Do you know that whole-face smile? The big one, the one you can’t fake. It’s not just the mouth and the eyes, the cheeks almost jump off the face, and the whole lower face is on auto-pilot. The whole face brightens, and it’s the more pure, beautiful form of that person. That’s my favourite thing to make. Seriously. I’ll explain. It’s not because I’ve been known to succumb to strong outside emotional influence; it’s because I’m good at what I do. I don’t work for me. I work for people who want me to make things for them. Does that make sense? Pieces that mean something to my customer mean something to me. The stronger the impact, the deeper the impression.
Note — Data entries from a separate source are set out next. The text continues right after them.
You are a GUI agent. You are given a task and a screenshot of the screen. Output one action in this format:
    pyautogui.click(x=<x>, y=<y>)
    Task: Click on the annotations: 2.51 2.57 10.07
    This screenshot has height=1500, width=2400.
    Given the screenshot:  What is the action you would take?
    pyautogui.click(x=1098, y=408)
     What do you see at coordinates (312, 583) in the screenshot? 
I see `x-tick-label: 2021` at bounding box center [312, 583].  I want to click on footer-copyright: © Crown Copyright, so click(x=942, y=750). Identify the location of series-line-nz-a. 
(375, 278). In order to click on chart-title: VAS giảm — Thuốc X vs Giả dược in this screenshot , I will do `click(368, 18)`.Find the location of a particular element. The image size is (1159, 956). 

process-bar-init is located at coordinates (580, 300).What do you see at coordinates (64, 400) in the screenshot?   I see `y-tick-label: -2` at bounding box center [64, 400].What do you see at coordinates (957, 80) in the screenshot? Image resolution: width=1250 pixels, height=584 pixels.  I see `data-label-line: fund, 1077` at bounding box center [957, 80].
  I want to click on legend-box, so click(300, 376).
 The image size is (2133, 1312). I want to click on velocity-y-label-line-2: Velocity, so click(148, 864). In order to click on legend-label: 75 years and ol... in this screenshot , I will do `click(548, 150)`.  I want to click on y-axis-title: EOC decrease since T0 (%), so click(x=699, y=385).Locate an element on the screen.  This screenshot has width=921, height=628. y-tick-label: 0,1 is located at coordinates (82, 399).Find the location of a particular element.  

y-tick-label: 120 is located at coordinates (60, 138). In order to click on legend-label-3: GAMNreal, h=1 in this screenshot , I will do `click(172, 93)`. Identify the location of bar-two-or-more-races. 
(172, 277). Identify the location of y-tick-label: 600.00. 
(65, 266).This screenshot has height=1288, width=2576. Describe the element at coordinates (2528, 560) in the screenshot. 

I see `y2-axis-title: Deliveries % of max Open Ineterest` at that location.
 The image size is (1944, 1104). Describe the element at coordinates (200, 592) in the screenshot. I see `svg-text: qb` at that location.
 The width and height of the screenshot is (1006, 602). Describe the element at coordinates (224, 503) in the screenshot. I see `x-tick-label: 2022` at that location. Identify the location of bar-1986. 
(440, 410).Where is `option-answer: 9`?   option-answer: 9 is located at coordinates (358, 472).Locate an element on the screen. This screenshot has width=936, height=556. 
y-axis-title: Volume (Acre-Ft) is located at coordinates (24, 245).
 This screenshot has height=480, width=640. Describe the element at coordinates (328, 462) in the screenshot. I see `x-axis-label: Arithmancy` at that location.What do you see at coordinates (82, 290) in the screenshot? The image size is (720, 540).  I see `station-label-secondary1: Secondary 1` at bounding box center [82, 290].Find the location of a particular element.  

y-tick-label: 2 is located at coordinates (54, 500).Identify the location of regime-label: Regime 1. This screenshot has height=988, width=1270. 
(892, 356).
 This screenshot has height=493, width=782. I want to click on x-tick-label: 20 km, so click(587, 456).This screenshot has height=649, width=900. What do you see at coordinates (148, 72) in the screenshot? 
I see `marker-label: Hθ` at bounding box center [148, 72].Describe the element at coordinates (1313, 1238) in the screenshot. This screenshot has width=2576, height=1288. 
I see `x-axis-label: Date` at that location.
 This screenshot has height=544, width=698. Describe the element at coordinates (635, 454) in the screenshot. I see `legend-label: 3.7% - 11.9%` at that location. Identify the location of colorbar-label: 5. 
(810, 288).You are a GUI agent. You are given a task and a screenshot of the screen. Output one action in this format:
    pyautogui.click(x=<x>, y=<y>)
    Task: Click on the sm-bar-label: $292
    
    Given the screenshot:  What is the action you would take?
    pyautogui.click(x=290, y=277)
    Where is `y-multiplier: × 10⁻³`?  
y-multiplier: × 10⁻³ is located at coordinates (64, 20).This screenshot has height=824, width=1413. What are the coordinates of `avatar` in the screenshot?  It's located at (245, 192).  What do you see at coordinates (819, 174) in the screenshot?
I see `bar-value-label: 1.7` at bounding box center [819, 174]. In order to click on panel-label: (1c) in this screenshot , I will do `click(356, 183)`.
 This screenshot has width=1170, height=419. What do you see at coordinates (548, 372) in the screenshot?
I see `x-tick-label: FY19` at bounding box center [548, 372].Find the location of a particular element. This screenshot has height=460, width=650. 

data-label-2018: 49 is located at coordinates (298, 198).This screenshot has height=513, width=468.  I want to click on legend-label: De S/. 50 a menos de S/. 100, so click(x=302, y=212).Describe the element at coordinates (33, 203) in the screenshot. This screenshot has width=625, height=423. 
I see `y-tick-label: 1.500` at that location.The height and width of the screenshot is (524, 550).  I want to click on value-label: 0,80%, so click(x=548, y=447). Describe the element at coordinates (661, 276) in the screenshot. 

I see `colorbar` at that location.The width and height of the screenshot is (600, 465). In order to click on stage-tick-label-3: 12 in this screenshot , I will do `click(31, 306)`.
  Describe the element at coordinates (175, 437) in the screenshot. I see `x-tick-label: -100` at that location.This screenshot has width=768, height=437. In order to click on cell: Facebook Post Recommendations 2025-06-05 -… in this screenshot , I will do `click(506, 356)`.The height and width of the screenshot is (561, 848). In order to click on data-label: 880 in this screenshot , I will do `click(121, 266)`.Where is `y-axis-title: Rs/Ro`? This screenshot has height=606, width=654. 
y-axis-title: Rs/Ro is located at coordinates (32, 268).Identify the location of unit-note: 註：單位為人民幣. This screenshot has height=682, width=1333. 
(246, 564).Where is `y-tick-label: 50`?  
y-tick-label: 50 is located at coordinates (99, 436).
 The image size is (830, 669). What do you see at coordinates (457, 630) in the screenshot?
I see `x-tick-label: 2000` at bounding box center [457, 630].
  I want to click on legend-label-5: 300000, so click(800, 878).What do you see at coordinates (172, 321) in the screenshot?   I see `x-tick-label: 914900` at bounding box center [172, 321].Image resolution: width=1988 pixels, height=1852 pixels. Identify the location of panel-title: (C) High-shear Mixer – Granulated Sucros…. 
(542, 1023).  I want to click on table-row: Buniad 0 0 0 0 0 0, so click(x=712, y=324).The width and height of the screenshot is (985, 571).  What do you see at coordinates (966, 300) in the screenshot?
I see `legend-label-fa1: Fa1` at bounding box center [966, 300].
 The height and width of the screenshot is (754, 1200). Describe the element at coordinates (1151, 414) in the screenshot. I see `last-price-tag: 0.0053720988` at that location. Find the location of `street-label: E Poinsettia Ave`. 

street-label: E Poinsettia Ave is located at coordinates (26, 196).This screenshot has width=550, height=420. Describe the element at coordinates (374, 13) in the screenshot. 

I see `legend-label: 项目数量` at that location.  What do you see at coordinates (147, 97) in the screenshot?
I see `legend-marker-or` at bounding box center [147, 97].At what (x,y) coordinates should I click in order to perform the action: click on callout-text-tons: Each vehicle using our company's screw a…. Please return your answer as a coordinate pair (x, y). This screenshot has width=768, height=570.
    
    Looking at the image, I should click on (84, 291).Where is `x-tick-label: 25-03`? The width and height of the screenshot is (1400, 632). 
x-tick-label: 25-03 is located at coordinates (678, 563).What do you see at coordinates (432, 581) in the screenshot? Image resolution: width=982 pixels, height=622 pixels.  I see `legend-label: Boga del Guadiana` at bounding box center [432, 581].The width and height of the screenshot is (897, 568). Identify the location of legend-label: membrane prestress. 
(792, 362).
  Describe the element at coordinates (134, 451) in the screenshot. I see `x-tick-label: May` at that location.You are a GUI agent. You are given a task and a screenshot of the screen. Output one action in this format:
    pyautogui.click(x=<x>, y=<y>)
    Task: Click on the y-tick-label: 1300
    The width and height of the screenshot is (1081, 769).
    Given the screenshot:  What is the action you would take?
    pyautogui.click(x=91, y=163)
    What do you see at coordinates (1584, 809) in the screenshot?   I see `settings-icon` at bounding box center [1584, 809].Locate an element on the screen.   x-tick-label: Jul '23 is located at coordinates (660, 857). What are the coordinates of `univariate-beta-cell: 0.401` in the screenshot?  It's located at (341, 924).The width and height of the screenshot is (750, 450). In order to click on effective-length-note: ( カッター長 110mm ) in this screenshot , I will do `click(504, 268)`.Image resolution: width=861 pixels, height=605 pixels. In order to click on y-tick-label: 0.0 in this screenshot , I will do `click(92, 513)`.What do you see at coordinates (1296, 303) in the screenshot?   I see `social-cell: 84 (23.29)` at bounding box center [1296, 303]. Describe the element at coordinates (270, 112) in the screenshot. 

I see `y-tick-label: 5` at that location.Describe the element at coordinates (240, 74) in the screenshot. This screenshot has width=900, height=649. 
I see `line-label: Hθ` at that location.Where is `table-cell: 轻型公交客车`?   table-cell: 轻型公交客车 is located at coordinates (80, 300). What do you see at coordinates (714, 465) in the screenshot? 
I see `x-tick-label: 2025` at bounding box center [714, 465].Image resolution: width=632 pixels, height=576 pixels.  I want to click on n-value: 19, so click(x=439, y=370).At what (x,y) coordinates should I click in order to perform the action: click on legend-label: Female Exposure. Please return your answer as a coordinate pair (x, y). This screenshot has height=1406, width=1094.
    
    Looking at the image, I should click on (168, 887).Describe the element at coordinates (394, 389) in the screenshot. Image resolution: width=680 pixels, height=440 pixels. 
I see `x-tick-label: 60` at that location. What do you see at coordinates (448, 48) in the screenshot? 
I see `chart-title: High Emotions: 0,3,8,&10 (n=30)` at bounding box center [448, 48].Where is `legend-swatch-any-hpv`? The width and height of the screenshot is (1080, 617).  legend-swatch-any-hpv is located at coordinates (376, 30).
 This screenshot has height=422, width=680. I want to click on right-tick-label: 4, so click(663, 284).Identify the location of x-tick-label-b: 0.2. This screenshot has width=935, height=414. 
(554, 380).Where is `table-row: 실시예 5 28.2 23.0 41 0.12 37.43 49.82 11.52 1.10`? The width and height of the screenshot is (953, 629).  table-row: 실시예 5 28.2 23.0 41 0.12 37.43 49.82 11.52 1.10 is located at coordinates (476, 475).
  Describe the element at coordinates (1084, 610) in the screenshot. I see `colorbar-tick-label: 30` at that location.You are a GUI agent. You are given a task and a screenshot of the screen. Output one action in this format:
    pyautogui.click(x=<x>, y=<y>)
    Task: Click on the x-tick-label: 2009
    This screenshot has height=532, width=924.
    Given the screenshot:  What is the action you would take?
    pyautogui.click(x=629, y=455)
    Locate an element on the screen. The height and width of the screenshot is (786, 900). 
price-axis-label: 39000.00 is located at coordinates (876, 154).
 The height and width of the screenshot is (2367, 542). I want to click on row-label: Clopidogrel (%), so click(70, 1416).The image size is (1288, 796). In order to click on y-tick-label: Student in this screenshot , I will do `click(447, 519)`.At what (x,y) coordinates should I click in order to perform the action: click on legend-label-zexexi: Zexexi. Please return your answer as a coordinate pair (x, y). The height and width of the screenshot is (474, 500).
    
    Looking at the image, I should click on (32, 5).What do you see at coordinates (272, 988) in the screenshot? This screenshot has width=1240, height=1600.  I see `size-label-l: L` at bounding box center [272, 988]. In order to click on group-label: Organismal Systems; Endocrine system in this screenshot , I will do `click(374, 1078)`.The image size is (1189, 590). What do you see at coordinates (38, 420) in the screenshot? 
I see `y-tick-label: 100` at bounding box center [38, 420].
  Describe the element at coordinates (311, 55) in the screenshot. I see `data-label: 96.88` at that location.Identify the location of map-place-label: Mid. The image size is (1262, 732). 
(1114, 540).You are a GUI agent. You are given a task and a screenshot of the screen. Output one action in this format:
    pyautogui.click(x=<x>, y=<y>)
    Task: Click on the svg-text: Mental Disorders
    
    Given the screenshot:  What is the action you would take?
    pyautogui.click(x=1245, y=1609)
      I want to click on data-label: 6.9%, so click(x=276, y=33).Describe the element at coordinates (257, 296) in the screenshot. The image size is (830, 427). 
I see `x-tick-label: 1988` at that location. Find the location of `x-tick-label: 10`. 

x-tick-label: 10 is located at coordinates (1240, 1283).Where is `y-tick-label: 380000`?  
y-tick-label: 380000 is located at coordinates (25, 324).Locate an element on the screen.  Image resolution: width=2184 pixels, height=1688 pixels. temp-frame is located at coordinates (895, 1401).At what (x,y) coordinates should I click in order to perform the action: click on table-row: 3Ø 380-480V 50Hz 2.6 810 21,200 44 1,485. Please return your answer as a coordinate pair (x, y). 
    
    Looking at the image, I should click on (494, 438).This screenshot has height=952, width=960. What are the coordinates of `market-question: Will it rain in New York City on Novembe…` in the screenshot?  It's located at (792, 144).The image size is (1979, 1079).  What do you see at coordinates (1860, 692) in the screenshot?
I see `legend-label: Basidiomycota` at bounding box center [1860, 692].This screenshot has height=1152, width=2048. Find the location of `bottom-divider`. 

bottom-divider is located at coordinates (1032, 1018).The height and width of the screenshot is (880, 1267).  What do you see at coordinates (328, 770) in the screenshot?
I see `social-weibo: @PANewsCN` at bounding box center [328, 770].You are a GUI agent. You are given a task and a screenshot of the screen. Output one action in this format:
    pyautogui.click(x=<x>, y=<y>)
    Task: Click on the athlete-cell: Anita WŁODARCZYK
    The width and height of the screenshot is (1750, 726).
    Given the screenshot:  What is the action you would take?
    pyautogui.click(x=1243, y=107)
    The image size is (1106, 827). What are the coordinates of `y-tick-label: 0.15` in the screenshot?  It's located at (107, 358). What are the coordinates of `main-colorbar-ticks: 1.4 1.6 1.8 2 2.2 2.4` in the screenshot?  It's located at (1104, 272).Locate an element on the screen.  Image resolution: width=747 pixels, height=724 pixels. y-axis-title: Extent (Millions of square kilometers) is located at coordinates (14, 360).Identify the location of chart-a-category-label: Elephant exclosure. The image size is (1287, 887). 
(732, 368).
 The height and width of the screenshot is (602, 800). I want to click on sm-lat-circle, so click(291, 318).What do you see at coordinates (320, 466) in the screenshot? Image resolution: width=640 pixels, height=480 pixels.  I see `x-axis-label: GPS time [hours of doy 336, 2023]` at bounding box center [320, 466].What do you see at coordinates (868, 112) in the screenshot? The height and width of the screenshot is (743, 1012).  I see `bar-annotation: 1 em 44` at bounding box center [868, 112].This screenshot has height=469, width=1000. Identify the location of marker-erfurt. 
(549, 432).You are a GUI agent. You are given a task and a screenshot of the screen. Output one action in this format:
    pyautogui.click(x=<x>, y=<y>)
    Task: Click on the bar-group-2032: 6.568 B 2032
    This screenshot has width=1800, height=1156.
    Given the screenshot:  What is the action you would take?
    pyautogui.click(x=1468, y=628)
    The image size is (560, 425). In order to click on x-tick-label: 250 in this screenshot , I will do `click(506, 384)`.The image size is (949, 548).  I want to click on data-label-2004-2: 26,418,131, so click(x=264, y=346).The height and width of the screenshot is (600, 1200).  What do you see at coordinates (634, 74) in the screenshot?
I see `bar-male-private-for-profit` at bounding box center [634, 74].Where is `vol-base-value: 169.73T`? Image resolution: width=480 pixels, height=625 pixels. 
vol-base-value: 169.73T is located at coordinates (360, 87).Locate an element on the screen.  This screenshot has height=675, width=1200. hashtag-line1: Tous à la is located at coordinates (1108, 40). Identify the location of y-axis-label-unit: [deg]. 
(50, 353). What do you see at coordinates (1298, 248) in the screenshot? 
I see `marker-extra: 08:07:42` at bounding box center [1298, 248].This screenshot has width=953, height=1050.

So the short answer could be summed up as–LARP tools and ritual tools. Tools that can be made in my “rugged Germanic” style that perform a function, have real purpose to the practitioner and really means something to them. Pieces like that mean something to me. Seeing LARPers pass on a trinket I made years ago as a character passes on. The myths and legends of these old pieces in games and movies have always intrigued me. Ya, it’s a cool +1 sword you found sitting in the corner of a dark cave, but why was it there? I like the little flavour text of who owned it and why it was sitting there. Who actually made it, and why? What did they make it from? Was it just another day at the shop, or did they have to close the
street for a whole ritual? I’m that guy now. I’m the guy who gets to make stuff that gets passed
down or even just lost in the forest at 3 am.
What is your favourite part of the job?
Teaching. There, that was pretty quick and simple. I teach as often as I can. I love teaching blacksmithing techniques on either my portable forge or at my shop. I offer hot and cold workshops year-round at different locations, and my shop is often open to students. I also love the opportunity to share some of my arms and armour collection with school students. I’m often invited to speak to grade 4 students as part of their ancient and middle ages studies. I also get to share with the older high school students for various history and tech programs. It’s just awesome to share my stuff and watch them light up when they get to really see and feel heavy, well-oxidized weapons and armour. As I stated earlier, just writing is difficult for me, same with public speaking. Without some prodding and decent questions, I’ve got nothing. But pose a nice little query for me, and I won’t shut up. So I rely heavily on the Q&A portion of my Arms and Armour Presentation. Younger grades are never a problem; they always have questions. Sometimes too abstract. But by the time they reach high school, many of them are so concerned about peer pressure they seem physically incapable of asking questions. So I keep a bunch of stuff around that I
can talk about if there are crickets.
Alright, I should probably call it; this has gone on longer than I expected. And it’s such a mess for Alli to decipher and type up. What a trooper; love you, Alli. And we love and appreciate all of you. It’s our absolute pleasure to work and play with all of you. Thank you for inviting us into your world and giving us an awesome and inspiring place to set up shop.